From the Department of Clinical Therapeutics “Alexandra” Hospital University of Athens, School of Medicine, Athens, Greece
Background. The objective of the present study was to identify the hemodynamic variables, that preclude the effectiveness of the counterpulsation technique.
Methods. In order to achieve high counterpulsation volume two devices were used simultaneously. The para-aortic counterpulsation device pumping 60-70 ml was implanted on the ascending aorta, and the intraaortic balloon (20 ml) was placed in the descending aorta of 14 dogs with severe cardiogenic shock. Both devices were synchronized to provide aortic diastolic augmentation. The mechanical assistance provided by these devices was considered adequate when the mean aortic pressure during the supportive period was at least 50 mmHg, a pressure compatible with life.
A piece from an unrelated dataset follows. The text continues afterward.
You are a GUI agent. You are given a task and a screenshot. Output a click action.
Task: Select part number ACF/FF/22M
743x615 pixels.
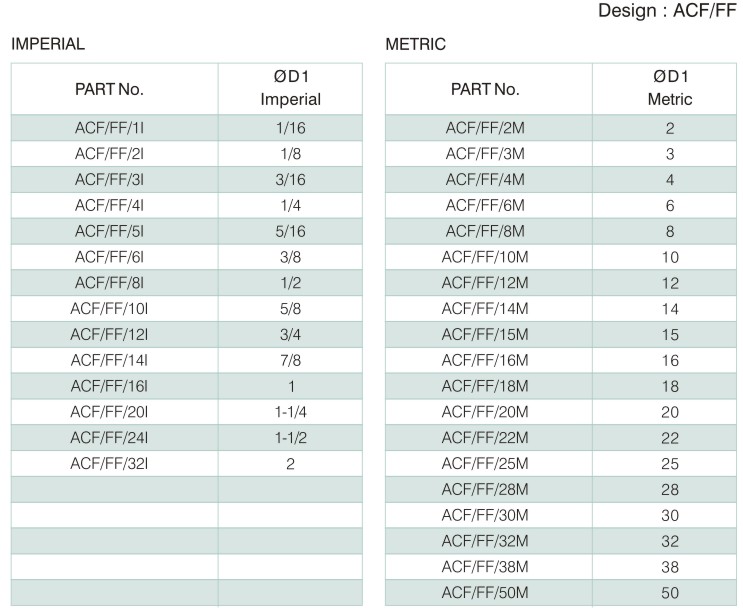click(485, 438)

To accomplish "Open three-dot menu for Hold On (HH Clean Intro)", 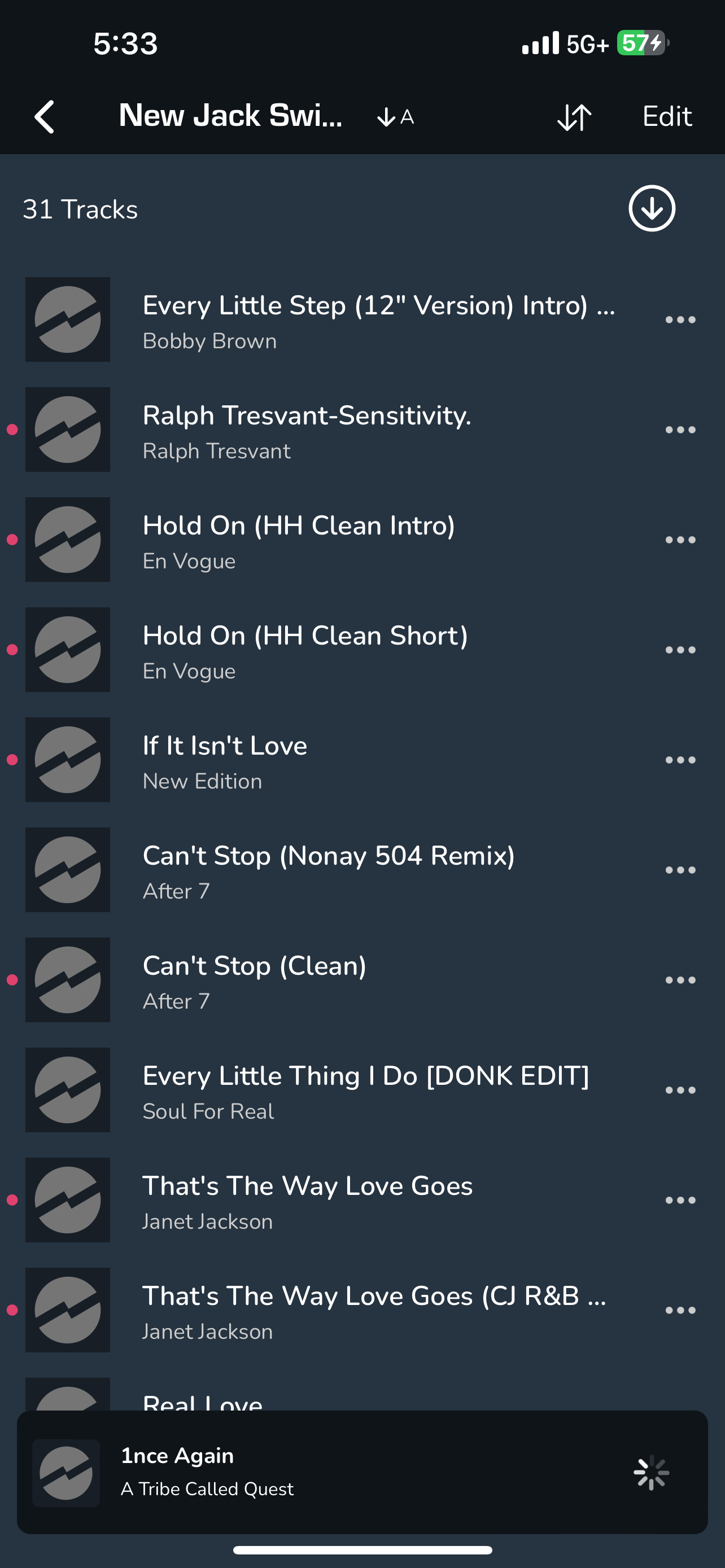I will click(x=680, y=540).
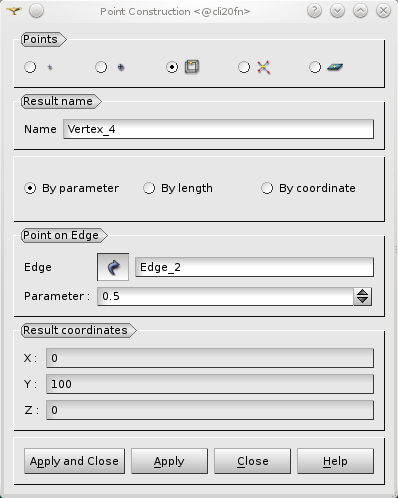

Results. The mechanical assistance provided by the two devices was adequate in none (0%) of the cases with a systolic aortic pressure below 30 mmHg (Group I), in 71% of the cases with a systolic aortic pressure between 30-56 mmHg (Group II), and in 100% of the cases with a systolic aortic pressure above 56 mmHg (Group III). In group II the left ventricular end-diastolic pressure was higher in the cases responding adequately to mechanical assistance (Subgroup IIa) than in the ones where no adequate response was obtained (Subgroup IIb).
Conclusions. The very low levels of the systolic aortic pressure was the most important factor precluding the adequate effectiveness of the counterpulsation technique.